== Task directions ==
Rewrite all of the records below with "computer-use agent" switched to "desktop agent" wherever it occurs, leaving everything else unchanged.

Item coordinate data
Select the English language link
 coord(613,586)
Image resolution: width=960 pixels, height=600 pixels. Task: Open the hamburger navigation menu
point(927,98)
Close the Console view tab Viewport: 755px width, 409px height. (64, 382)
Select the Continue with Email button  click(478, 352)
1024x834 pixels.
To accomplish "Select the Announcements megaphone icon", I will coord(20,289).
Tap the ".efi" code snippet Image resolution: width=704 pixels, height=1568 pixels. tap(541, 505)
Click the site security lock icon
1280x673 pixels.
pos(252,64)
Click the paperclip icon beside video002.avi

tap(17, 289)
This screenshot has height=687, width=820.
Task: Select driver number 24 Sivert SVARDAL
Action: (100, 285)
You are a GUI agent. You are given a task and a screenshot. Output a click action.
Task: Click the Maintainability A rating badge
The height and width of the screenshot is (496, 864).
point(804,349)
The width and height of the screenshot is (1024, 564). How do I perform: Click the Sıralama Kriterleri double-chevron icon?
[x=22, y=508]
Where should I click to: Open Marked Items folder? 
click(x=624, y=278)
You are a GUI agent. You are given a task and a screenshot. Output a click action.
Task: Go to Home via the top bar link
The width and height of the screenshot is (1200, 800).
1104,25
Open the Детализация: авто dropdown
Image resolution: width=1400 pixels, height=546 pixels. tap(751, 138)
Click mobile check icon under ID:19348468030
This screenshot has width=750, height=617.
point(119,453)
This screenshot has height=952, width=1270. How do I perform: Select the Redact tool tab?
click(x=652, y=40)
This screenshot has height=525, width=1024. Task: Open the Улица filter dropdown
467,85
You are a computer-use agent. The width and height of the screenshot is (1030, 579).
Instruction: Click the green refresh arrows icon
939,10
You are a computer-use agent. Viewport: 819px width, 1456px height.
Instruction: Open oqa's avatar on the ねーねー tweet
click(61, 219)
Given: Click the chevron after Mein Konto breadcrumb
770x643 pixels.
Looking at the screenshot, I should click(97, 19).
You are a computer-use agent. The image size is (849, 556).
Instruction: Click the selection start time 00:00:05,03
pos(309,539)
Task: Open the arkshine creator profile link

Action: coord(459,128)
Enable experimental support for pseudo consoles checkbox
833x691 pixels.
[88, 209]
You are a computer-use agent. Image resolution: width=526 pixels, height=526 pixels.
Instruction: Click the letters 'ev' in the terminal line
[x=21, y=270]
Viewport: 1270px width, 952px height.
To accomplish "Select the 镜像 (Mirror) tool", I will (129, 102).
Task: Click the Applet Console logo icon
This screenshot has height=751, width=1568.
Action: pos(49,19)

== Full answer ==
Select the English language link
 coord(613,586)
Image resolution: width=960 pixels, height=600 pixels. Task: Open the hamburger navigation menu
point(927,98)
Close the Console view tab Viewport: 755px width, 409px height. (64, 382)
Select the Continue with Email button  click(478, 352)
1024x834 pixels.
To accomplish "Select the Announcements megaphone icon", I will coord(20,289).
Tap the ".efi" code snippet Image resolution: width=704 pixels, height=1568 pixels. tap(541, 505)
Click the site security lock icon
1280x673 pixels.
pos(252,64)
Click the paperclip icon beside video002.avi

tap(17, 289)
This screenshot has height=687, width=820.
Task: Select driver number 24 Sivert SVARDAL
Action: (100, 285)
You are a GUI agent. You are given a task and a screenshot. Output a click action.
Task: Click the Maintainability A rating badge
The height and width of the screenshot is (496, 864).
point(804,349)
The width and height of the screenshot is (1024, 564). How do I perform: Click the Sıralama Kriterleri double-chevron icon?
[x=22, y=508]
Where should I click to: Open Marked Items folder? 
click(x=624, y=278)
You are a GUI agent. You are given a task and a screenshot. Output a click action.
Task: Go to Home via the top bar link
The width and height of the screenshot is (1200, 800).
1104,25
Open the Детализация: авто dropdown
Image resolution: width=1400 pixels, height=546 pixels. tap(751, 138)
Click mobile check icon under ID:19348468030
This screenshot has width=750, height=617.
point(119,453)
This screenshot has height=952, width=1270. How do I perform: Select the Redact tool tab?
click(x=652, y=40)
This screenshot has height=525, width=1024. Task: Open the Улица filter dropdown
467,85
You are a desktop agent. The width and height of the screenshot is (1030, 579).
Instruction: Click the green refresh arrows icon
939,10
You are a desktop agent. Viewport: 819px width, 1456px height.
Instruction: Open oqa's avatar on the ねーねー tweet
click(61, 219)
Given: Click the chevron after Mein Konto breadcrumb
770x643 pixels.
Looking at the screenshot, I should click(97, 19).
You are a desktop agent. The image size is (849, 556).
Instruction: Click the selection start time 00:00:05,03
pos(309,539)
Task: Open the arkshine creator profile link

Action: coord(459,128)
Enable experimental support for pseudo consoles checkbox
833x691 pixels.
[88, 209]
You are a desktop agent. Image resolution: width=526 pixels, height=526 pixels.
Instruction: Click the letters 'ev' in the terminal line
[x=21, y=270]
Viewport: 1270px width, 952px height.
To accomplish "Select the 镜像 (Mirror) tool", I will (129, 102).
Task: Click the Applet Console logo icon
This screenshot has height=751, width=1568.
Action: pos(49,19)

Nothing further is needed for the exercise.